====== INPUT MATERIAL

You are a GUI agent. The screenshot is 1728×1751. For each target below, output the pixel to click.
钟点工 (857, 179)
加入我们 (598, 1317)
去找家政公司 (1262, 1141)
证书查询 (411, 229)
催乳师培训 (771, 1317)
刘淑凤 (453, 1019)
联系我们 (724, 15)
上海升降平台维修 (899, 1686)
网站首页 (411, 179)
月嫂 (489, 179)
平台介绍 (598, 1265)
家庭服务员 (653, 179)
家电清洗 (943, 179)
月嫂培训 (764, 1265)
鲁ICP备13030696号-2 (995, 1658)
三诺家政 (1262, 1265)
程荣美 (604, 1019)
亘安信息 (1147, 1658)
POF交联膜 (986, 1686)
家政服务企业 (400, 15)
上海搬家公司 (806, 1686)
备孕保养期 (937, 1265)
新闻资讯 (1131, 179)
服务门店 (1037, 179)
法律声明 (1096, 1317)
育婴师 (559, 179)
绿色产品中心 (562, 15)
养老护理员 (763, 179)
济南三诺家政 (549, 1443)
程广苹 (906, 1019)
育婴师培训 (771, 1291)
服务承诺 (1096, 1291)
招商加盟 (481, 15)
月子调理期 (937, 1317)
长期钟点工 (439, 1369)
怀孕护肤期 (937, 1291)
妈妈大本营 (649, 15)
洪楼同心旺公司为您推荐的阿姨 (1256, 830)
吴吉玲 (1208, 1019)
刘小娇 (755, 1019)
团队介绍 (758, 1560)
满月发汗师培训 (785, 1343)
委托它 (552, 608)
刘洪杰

============

**YOUR GOAL**
Write the data from above out again, exactly.

**RESULT FOR THIS EXERCISE**
You are a GUI agent. The screenshot is 1728×1751. For each target below, output the pixel to click.
钟点工 (857, 179)
加入我们 (598, 1317)
去找家政公司 (1262, 1141)
证书查询 (411, 229)
催乳师培训 (771, 1317)
刘淑凤 (453, 1019)
联系我们 (724, 15)
上海升降平台维修 (899, 1686)
网站首页 (411, 179)
月嫂 (489, 179)
平台介绍 (598, 1265)
家庭服务员 (653, 179)
家电清洗 (943, 179)
月嫂培训 (764, 1265)
鲁ICP备13030696号-2 (995, 1658)
三诺家政 (1262, 1265)
程荣美 (604, 1019)
亘安信息 (1147, 1658)
POF交联膜 (986, 1686)
家政服务企业 (400, 15)
上海搬家公司 (806, 1686)
备孕保养期 (937, 1265)
新闻资讯 (1131, 179)
服务门店 (1037, 179)
法律声明 (1096, 1317)
育婴师 (559, 179)
绿色产品中心 (562, 15)
养老护理员 (763, 179)
济南三诺家政 (549, 1443)
程广苹 (906, 1019)
育婴师培训 (771, 1291)
服务承诺 (1096, 1291)
招商加盟 (481, 15)
月子调理期 (937, 1317)
长期钟点工 (439, 1369)
怀孕护肤期 (937, 1291)
妈妈大本营 (649, 15)
洪楼同心旺公司为您推荐的阿姨 (1256, 830)
吴吉玲 (1208, 1019)
刘小娇 (755, 1019)
团队介绍 (758, 1560)
满月发汗师培训 (785, 1343)
委托它 (552, 608)
刘洪杰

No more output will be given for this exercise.